── MATERIAL FOR THIS TASK

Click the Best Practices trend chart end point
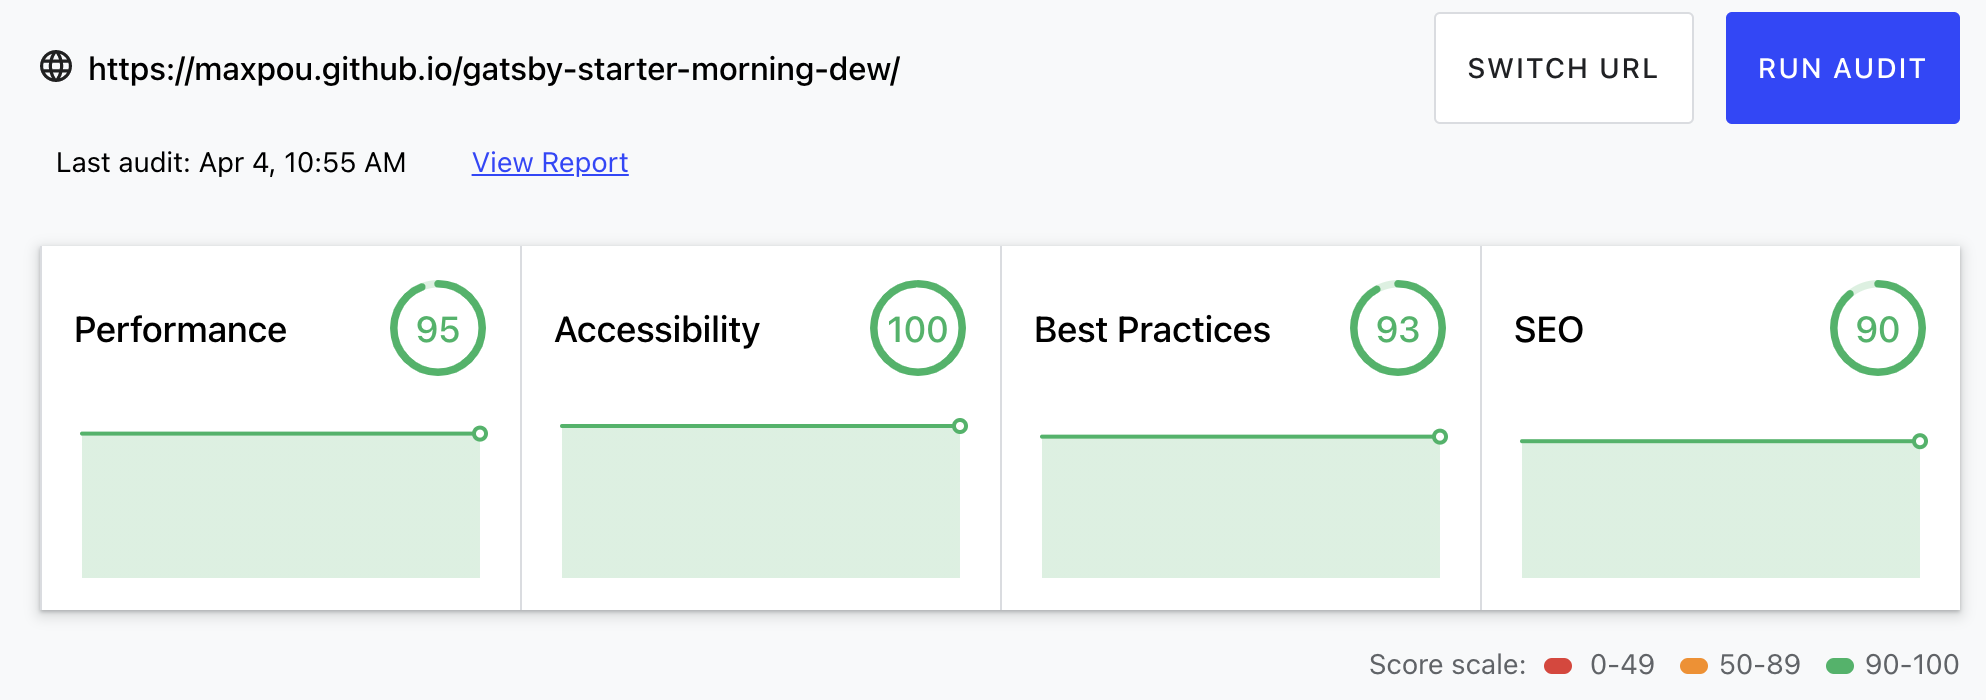Image resolution: width=1986 pixels, height=700 pixels. (1440, 437)
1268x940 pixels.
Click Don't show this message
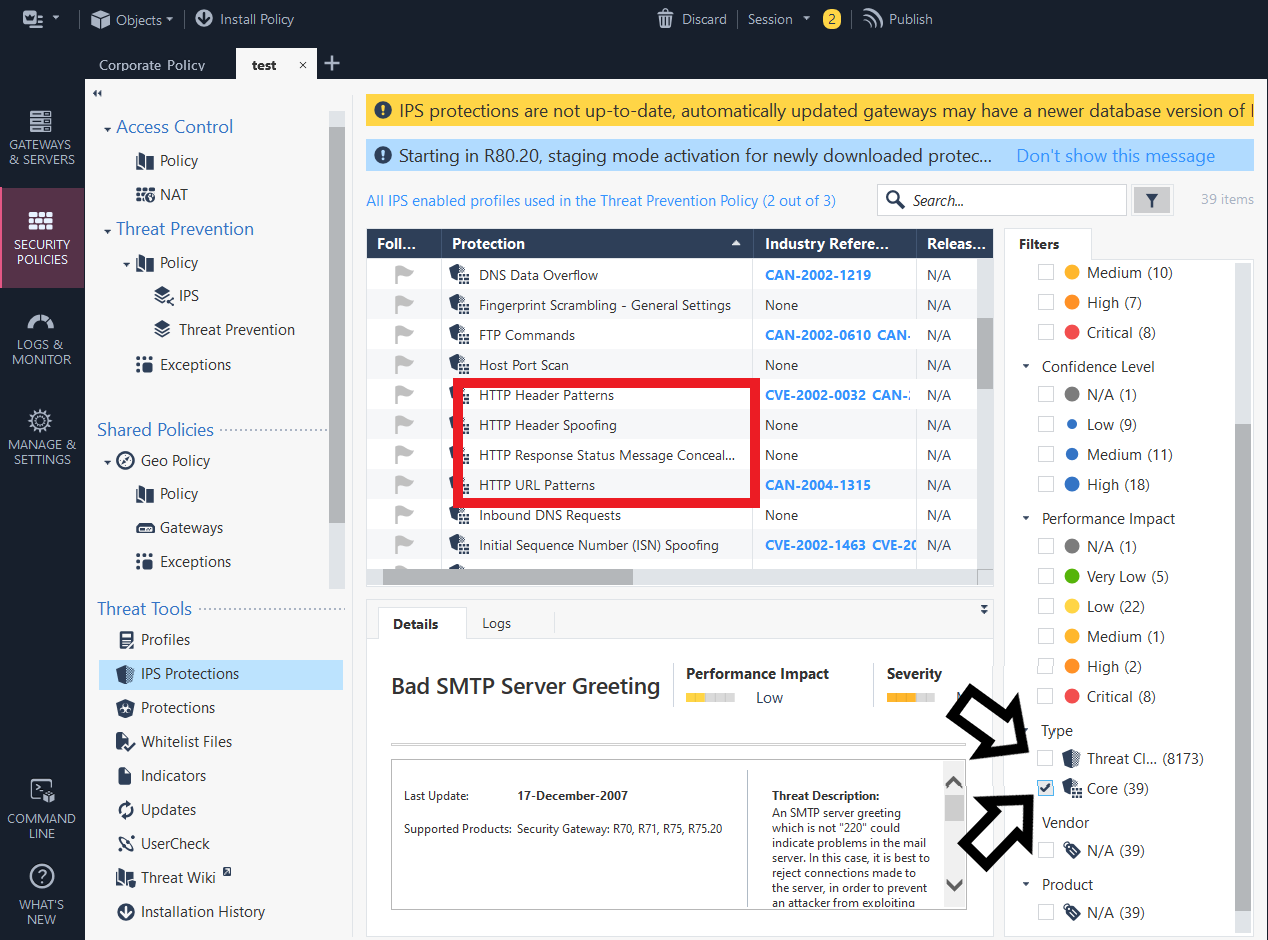pyautogui.click(x=1115, y=155)
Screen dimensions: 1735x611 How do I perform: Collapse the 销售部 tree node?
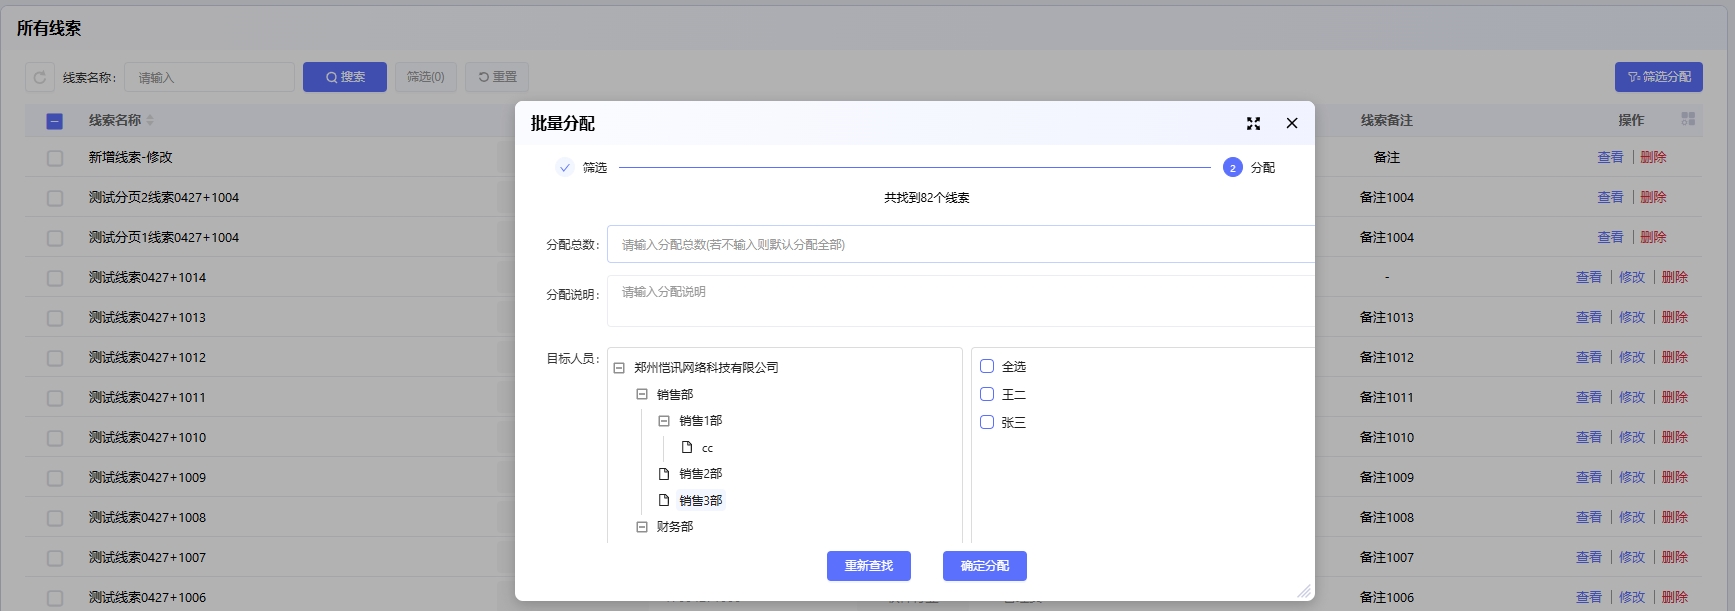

────

### INSTRUCTIONS TO FOLLOW
Retype, without any picture, exactly the lines from the one with "1268x940 pixels." through the end of the entries, inclusive.

### WRITTEN RESPONSE
1268x940 pixels.
Click Don't show this message
pyautogui.click(x=1115, y=155)
Screen dimensions: 1735x611 How do I perform: Collapse the 销售部 tree node?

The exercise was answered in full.